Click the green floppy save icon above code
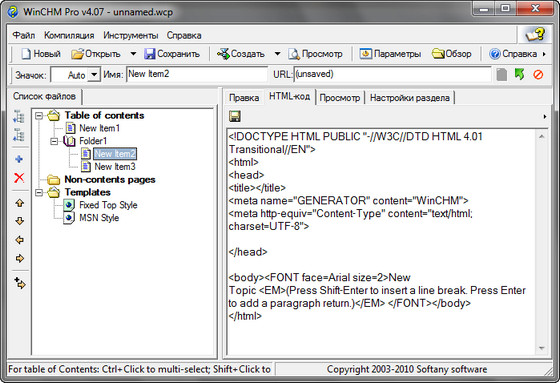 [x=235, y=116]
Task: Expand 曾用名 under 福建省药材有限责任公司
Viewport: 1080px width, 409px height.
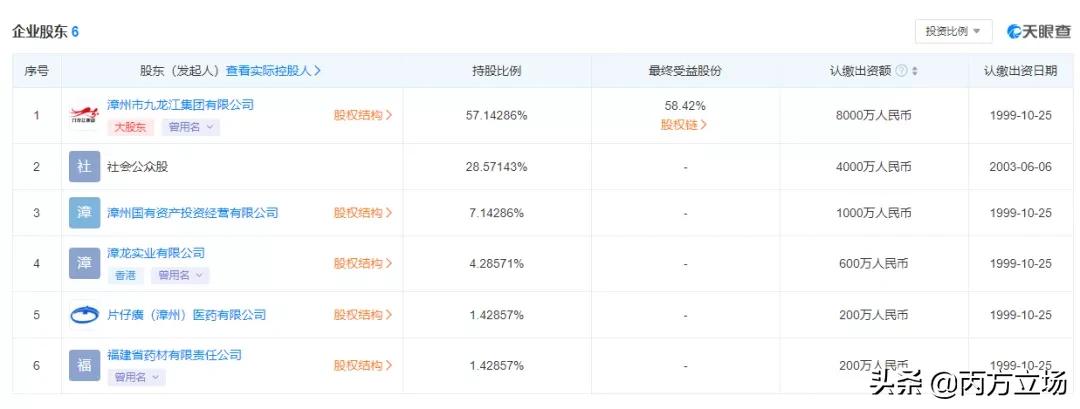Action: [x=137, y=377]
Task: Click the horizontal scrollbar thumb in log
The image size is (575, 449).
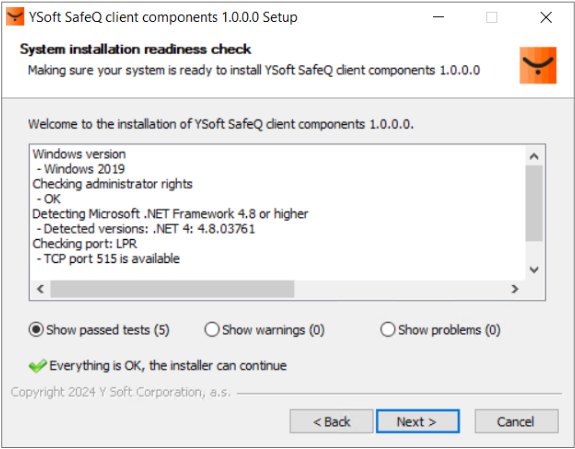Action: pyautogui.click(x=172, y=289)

============

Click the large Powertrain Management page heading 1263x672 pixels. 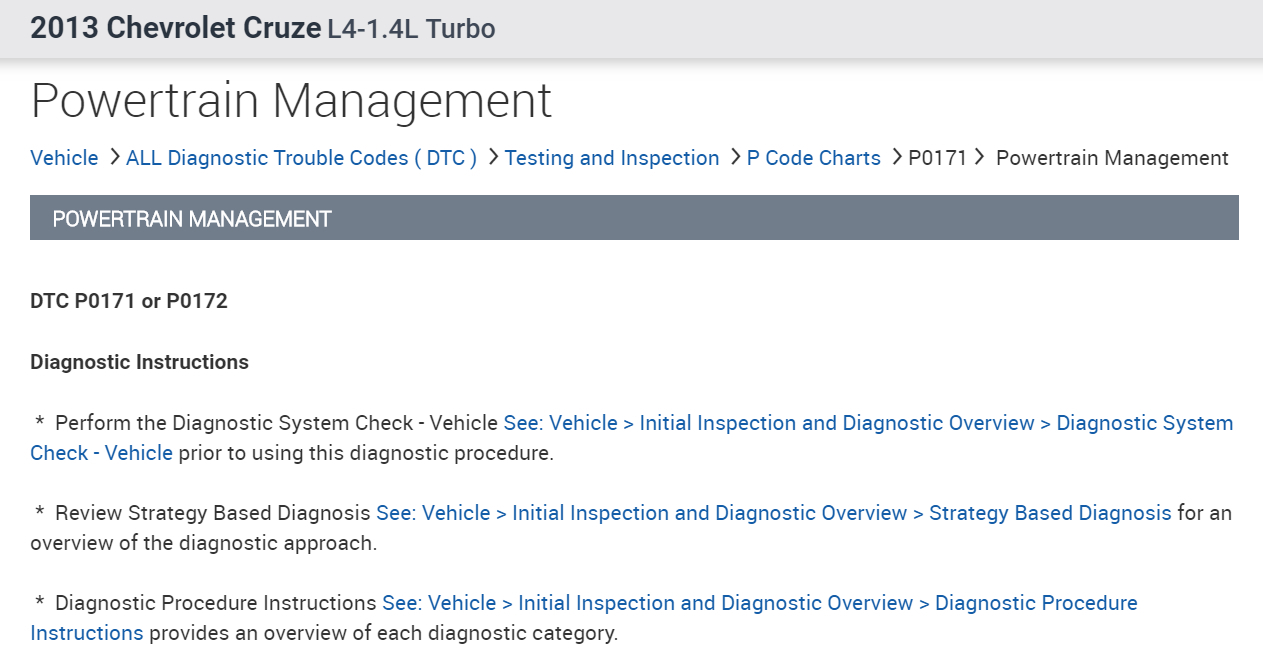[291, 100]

============

■ Stated exercise
Repeat word for word the stretch of records from the line containing "Task: Expand 曾用名 under 福建省药材有限责任公司" through the line containing "Action: pyautogui.click(x=172, y=289)", including both of those lines, and leave the pictures out of your answer.

■ Reply
Task: Expand 曾用名 under 福建省药材有限责任公司
Viewport: 1080px width, 409px height.
Action: [x=137, y=377]
Task: Click the horizontal scrollbar thumb in log
The image size is (575, 449).
Action: pyautogui.click(x=172, y=289)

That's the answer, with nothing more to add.